# start of ENTRIES SUPPLIED
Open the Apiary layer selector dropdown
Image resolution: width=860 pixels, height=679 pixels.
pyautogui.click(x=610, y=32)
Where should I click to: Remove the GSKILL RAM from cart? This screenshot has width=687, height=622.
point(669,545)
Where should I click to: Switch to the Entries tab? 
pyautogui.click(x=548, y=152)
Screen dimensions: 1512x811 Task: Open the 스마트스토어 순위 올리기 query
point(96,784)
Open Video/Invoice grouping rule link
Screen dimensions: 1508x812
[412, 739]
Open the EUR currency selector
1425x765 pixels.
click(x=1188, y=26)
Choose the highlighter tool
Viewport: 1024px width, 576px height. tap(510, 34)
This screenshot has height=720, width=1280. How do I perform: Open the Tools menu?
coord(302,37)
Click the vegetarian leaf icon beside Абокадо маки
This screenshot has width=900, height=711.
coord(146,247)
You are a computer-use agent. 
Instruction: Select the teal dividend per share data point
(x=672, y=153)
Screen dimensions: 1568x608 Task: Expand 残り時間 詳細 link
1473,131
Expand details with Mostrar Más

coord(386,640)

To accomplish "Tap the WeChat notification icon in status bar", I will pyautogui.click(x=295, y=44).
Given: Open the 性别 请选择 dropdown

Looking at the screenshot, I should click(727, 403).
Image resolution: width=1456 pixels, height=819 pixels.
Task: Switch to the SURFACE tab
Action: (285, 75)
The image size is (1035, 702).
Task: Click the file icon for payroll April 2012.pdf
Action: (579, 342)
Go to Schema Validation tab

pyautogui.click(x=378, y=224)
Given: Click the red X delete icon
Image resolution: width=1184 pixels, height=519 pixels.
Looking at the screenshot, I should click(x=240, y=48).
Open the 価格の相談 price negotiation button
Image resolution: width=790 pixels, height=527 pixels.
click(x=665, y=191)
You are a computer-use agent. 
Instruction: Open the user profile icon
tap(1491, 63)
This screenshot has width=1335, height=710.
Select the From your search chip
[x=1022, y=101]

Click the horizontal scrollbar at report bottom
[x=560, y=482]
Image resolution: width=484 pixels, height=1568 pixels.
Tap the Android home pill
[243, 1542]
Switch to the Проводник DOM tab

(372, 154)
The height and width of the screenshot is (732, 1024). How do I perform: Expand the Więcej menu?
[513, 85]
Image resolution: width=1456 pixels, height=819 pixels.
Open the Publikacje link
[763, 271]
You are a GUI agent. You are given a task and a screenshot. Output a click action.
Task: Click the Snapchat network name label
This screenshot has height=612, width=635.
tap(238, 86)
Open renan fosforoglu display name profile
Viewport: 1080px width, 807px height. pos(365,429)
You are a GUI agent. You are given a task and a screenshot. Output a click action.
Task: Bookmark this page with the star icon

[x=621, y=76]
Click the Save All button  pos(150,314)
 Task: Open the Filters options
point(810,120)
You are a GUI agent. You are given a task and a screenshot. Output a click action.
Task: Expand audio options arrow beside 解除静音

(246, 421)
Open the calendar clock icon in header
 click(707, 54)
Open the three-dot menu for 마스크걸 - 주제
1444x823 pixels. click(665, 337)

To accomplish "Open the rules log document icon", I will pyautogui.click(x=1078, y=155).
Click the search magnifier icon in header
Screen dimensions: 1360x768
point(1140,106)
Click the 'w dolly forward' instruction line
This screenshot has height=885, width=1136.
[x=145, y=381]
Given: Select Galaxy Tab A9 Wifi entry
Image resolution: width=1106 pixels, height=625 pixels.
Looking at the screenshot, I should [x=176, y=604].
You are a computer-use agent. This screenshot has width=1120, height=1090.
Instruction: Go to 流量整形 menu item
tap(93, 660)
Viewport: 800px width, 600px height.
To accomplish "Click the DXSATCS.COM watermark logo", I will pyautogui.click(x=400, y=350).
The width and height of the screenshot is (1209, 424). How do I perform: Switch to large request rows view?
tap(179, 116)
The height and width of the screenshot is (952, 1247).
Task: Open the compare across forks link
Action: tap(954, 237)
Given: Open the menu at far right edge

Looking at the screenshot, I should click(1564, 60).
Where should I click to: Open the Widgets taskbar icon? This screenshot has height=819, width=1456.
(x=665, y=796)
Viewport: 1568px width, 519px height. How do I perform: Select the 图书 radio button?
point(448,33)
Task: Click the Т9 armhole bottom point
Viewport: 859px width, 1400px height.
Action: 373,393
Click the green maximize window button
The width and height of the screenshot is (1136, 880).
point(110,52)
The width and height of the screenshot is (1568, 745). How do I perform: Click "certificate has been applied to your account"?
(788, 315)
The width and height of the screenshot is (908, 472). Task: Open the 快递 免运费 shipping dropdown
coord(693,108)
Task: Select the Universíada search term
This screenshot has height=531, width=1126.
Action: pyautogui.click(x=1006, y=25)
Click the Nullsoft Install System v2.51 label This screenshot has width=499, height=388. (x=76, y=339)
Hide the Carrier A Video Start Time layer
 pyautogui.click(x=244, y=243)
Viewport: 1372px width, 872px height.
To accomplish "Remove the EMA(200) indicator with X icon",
# end of ENTRIES SUPPLIED
### [REQUEST]
Set out the part of the material that runs from its first line through the line containing "pyautogui.click(x=378, y=224)" as a numbered list, leaving out blank lines. Both ends are included.

### [COMPLETED TASK]
1. Open the Apiary layer selector dropdown
2. Image resolution: width=860 pixels, height=679 pixels.
3. pyautogui.click(x=610, y=32)
4. Where should I click to: Remove the GSKILL RAM from cart? This screenshot has width=687, height=622.
5. point(669,545)
6. Where should I click to: Switch to the Entries tab? 
7. pyautogui.click(x=548, y=152)
8. Screen dimensions: 1512x811 Task: Open the 스마트스토어 순위 올리기 query
9. point(96,784)
10. Open Video/Invoice grouping rule link
11. Screen dimensions: 1508x812
12. [412, 739]
13. Open the EUR currency selector
14. 1425x765 pixels.
15. click(x=1188, y=26)
16. Choose the highlighter tool
17. Viewport: 1024px width, 576px height. tap(510, 34)
18. This screenshot has height=720, width=1280. How do I perform: Open the Tools menu?
19. coord(302,37)
20. Click the vegetarian leaf icon beside Абокадо маки
21. This screenshot has width=900, height=711.
22. coord(146,247)
23. You are a computer-use agent. 
24. Instruction: Select the teal dividend per share data point
25. (x=672, y=153)
26. Screen dimensions: 1568x608 Task: Expand 残り時間 詳細 link
27. 1473,131
28. Expand details with Mostrar Más
29. coord(386,640)
30. To accomplish "Tap the WeChat notification icon in status bar", I will pyautogui.click(x=295, y=44).
31. Given: Open the 性别 请选择 dropdown
32. Looking at the screenshot, I should click(727, 403).
33. Image resolution: width=1456 pixels, height=819 pixels.
34. Task: Switch to the SURFACE tab
35. Action: (285, 75)
36. The image size is (1035, 702).
37. Task: Click the file icon for payroll April 2012.pdf
38. Action: (579, 342)
39. Go to Schema Validation tab
40. pyautogui.click(x=378, y=224)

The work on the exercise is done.